Magu may have gone as chairman of EFCC but the man is leaving behind a landmine kind of controversy, with which his erstwhile benefactors have to reckon in appointing a successor. Since its establishment in 2004, only northerners and, specifically, from North-East had headed the place one after another. Nuhu Ribadu (Adamawa), Farida Waziri (Bauchi), Ibrahim Lamurde (Adamawa) and Magu (Borno/Yobe axis). It will be a hard sell for another northerner or north-easterner to be appointed Magu’s successor.
N/Assembly task on FIRS
Is Nigerian Federal Inland Revenue Service part of modern world? It is doubtful. Even by the notorious standard of every public agency in the country being a law unto itself, ever coming out with its own regulations in total disregard of government policy or Nigerian constitution, the decision of FIRS to introduce stamp duty on tenancy agreement and certificate of occupancy is grotesque. Otherwise, why must poor and helpless Nigerians be the guinea pig of every callous desire to increase government revenue? For example, local or international air travel in Nigeria is one of the most expensive owing to ever-increasing taxes on various items or leisure at the airports, if at all such facilities are functioning.
All over the world today, the operative word is palliative to cushion the hardship created by coronavirus. Among such palliatives in Britain is the suspension of stamp duty for new home buyers.IsNigerian Inland Revenue Service aware of that? If not, why not? Yet, FIRS chose that very moment to introduce what was abolished, even if temporarily, in a considerate society. The FIRS decision is only meant to impress Aso Rock, while, on the contrary, the same Aso Rock, through no fault of its own, will in the process be alienated from struggling Nigerians.

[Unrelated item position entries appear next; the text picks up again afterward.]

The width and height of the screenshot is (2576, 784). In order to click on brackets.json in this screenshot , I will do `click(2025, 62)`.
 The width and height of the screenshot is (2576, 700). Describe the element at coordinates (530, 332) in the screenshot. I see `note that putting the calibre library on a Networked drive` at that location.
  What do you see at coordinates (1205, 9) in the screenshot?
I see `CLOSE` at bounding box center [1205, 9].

The new FIRS tax is coming at a time value added tax was increased by 50 per cent. Nigerian government chose the lockdown on coronavirus to sneak on Nigerians total withdrawal of fuel subsidy, thereby paving the way for fuel pump price hike and reverberating increase in cost of everyday living, especially for poor Nigerians on food prices, transport fares, house rents, children’s school fees, clothings, etc. The same coronavirus has been exploited to increase air fares. The FIRS is introducing stamp duty at a time National Assembly halted Discos from increasing electricity tariff.
Who will not be affected by FIRS proposed stamp duty on tenancy agreement and certificate of occupancy? Over 80 per cent of Nigerians are tenants to whom landlords will transfer any tax on tenancy agreement or certificate of occupancy. In any case, the poorest segment of Nigerians are struggling tenants still on N18,000, despite the new so-called national minimum wage of N30,000, which many state governments (still) refuse to pay.
If the FIRS is desirous of performing any genuine duty, there are hundreds of thousands of self-proclaimed naira and dollar billionaires in Nigeria, flaunting their ill-gotten wealth. How much have they ever been taxed or did they ever pay in tax by and to Inland Revenue? How do Nigerian criminals reputed to be dollar and naira billionaires intermitently extradited to United States luxuriate in this country without being caught in FIRS net to pay due taxes? If FIRS had been up to its duty, such boys would have been prosecuted for false tax declaration or tax evasion and, at least, Nigeria would not have been a safe sanctuary for the criminals.
National Assembly must, therefore, halt FIRS.